Task details: Go through the records below and copy out every line that contains the word "cerca".

Screenshot grounding data:
══════════
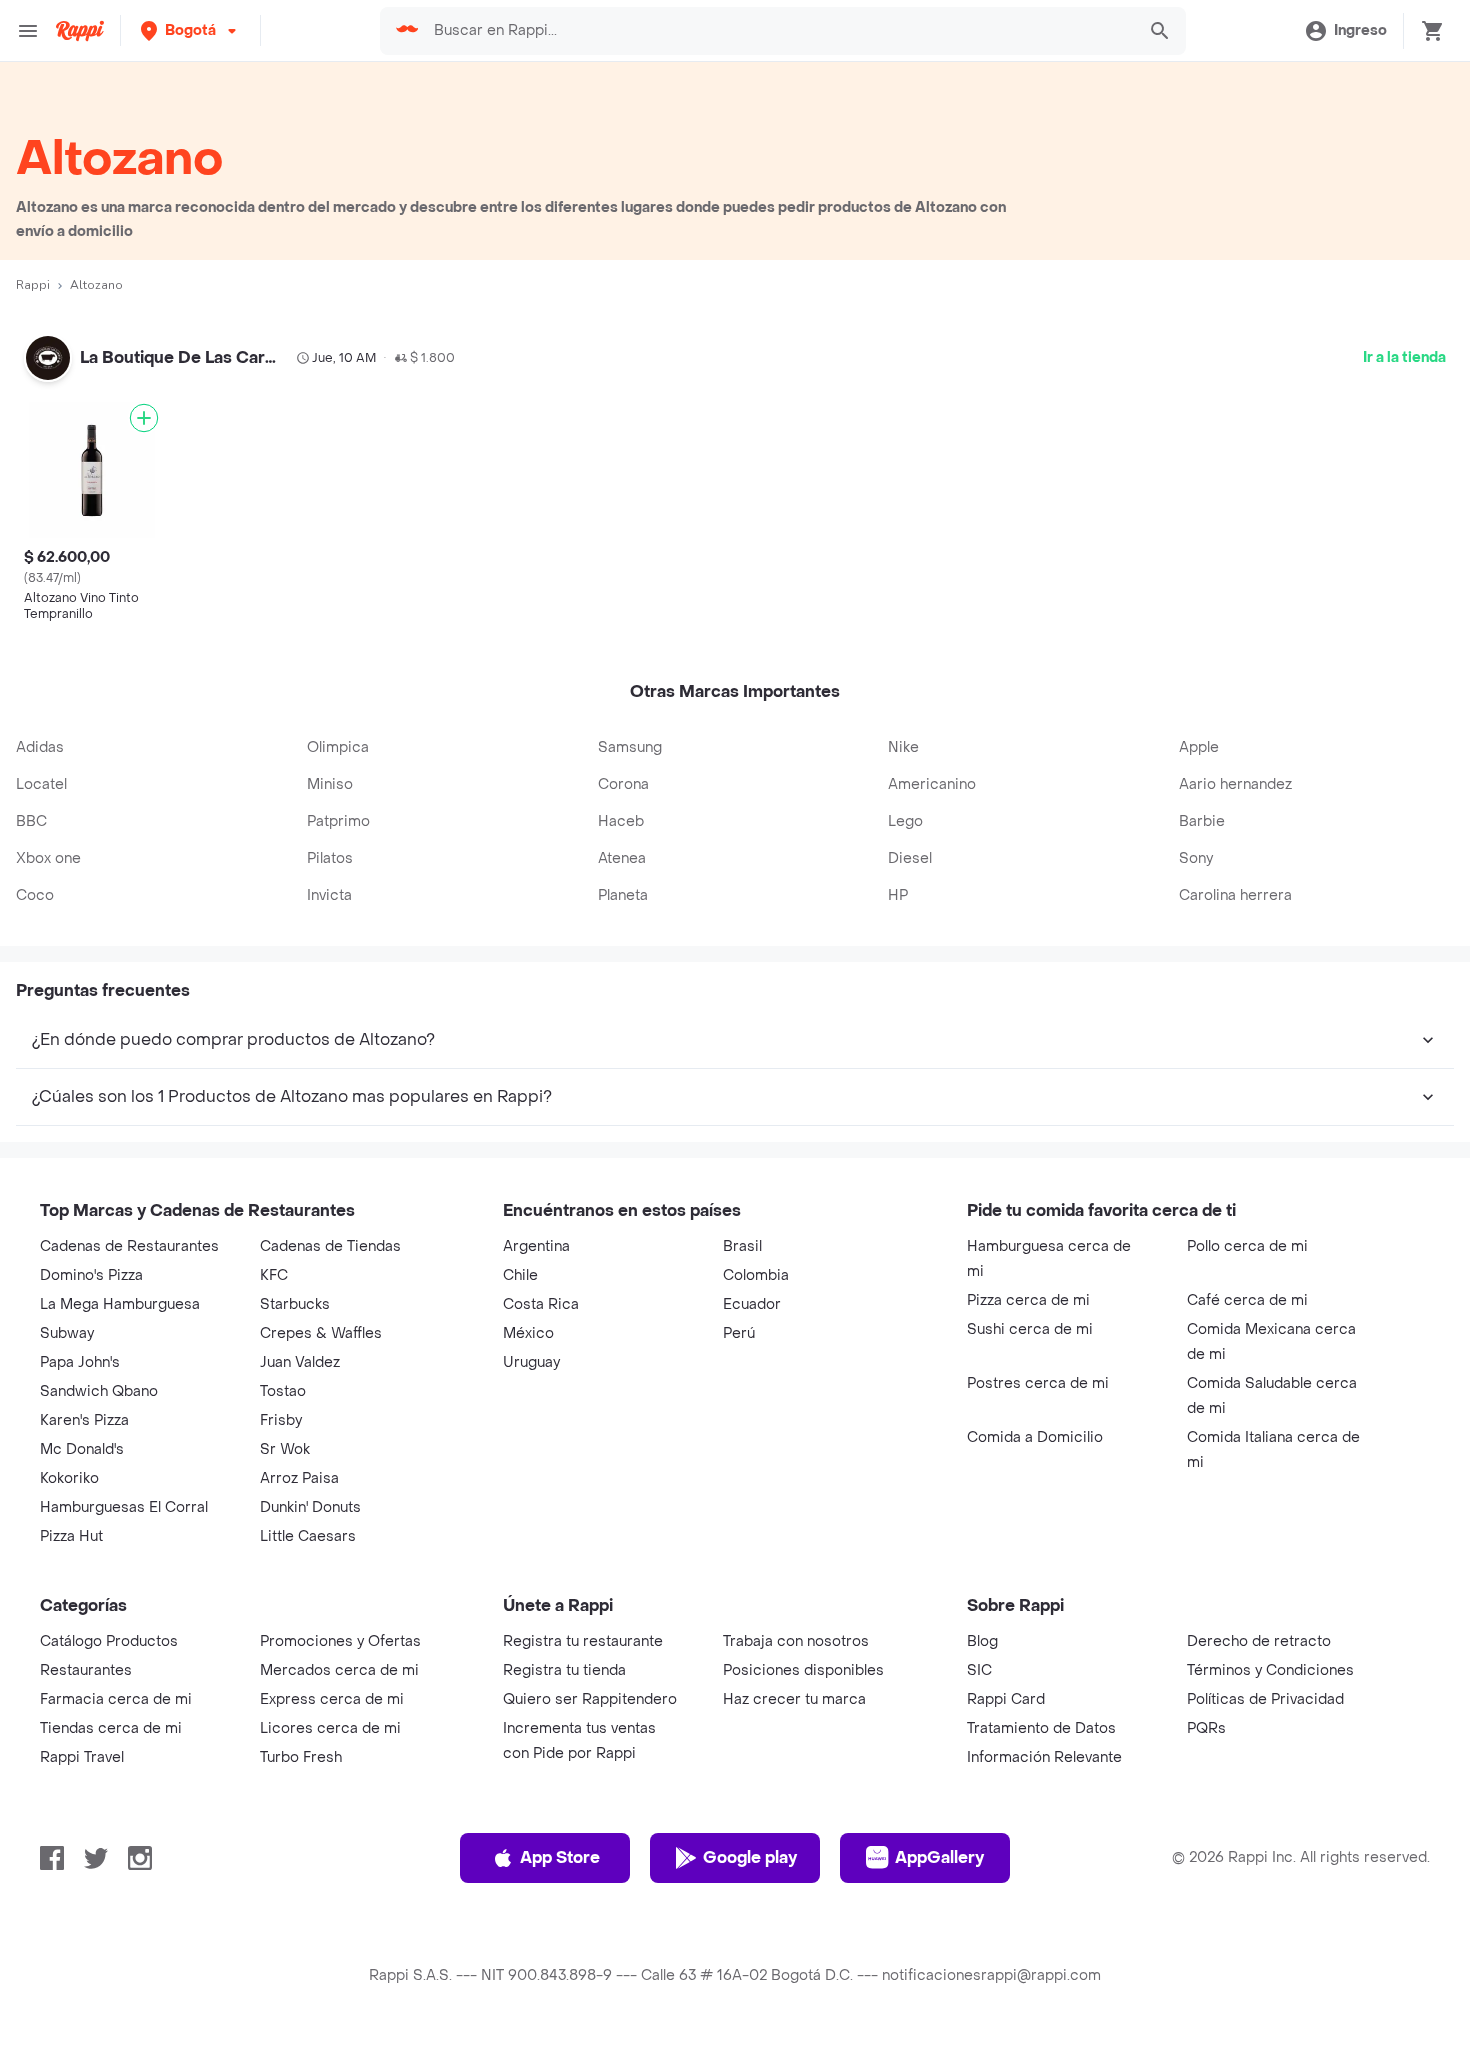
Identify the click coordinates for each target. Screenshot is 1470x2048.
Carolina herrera (1235, 895)
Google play (750, 1857)
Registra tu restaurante (583, 1641)
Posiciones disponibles (803, 1670)
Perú (739, 1333)
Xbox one (48, 858)
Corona (623, 784)
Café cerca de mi (1247, 1300)
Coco (35, 895)
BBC (31, 821)
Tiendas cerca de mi (111, 1728)
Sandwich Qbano (99, 1391)
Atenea (622, 858)
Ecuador (752, 1304)
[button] (190, 30)
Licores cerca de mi (330, 1728)
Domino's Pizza (91, 1275)
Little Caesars (308, 1536)
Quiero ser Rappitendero (590, 1699)
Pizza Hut (71, 1536)
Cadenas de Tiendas (330, 1246)
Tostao (283, 1391)
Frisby (281, 1420)
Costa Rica (541, 1304)
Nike (903, 747)
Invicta (329, 895)
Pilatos (330, 858)
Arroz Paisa (299, 1478)
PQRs (1206, 1728)
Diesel (910, 858)
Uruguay (531, 1362)
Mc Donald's (82, 1449)
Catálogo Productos (109, 1641)
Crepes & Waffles (321, 1333)
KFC (274, 1275)
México (528, 1333)
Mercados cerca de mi (339, 1670)
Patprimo (338, 821)
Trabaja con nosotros (796, 1641)
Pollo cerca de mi (1247, 1246)
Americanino (932, 784)
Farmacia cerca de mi (116, 1699)
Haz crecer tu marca (794, 1699)
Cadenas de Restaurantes (129, 1246)
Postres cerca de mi (1038, 1383)
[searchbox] (778, 31)
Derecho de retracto (1259, 1641)
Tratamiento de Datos (1041, 1728)
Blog (982, 1641)
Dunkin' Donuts (310, 1507)
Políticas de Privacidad (1265, 1699)
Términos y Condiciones (1270, 1670)
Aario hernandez (1235, 784)
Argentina (536, 1246)
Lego (905, 821)
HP (898, 895)
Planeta (623, 895)
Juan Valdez (300, 1362)
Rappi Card (1006, 1699)
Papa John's (80, 1362)
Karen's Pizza (84, 1420)
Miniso (330, 784)
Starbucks (295, 1304)
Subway (67, 1333)
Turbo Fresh (301, 1757)
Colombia (756, 1275)
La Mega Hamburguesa (120, 1304)
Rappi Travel (82, 1757)
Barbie (1202, 821)
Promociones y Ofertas (340, 1641)
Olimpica (338, 747)
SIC (979, 1670)
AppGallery (939, 1857)
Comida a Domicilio (1035, 1437)
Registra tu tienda (564, 1670)
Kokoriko (69, 1478)
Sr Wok (285, 1449)
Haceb (621, 821)
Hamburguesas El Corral (124, 1507)
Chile (520, 1275)
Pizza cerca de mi (1028, 1300)
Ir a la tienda (1404, 357)
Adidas (40, 747)
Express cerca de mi (332, 1699)
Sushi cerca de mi (1030, 1329)
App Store (560, 1857)
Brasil (742, 1246)
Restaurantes (86, 1670)
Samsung (630, 747)
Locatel (41, 784)
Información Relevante (1044, 1757)
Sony (1196, 858)
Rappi (33, 285)
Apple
══════════
Finished exercise:
Café cerca de mi (1247, 1300)
Tiendas cerca de mi (111, 1728)
Licores cerca de mi (330, 1728)
Mercados cerca de mi (339, 1670)
Pollo cerca de mi (1247, 1246)
Farmacia cerca de mi (116, 1699)
Postres cerca de mi (1038, 1383)
Pizza cerca de mi (1028, 1300)
Express cerca de mi (332, 1699)
Sushi cerca de mi (1030, 1329)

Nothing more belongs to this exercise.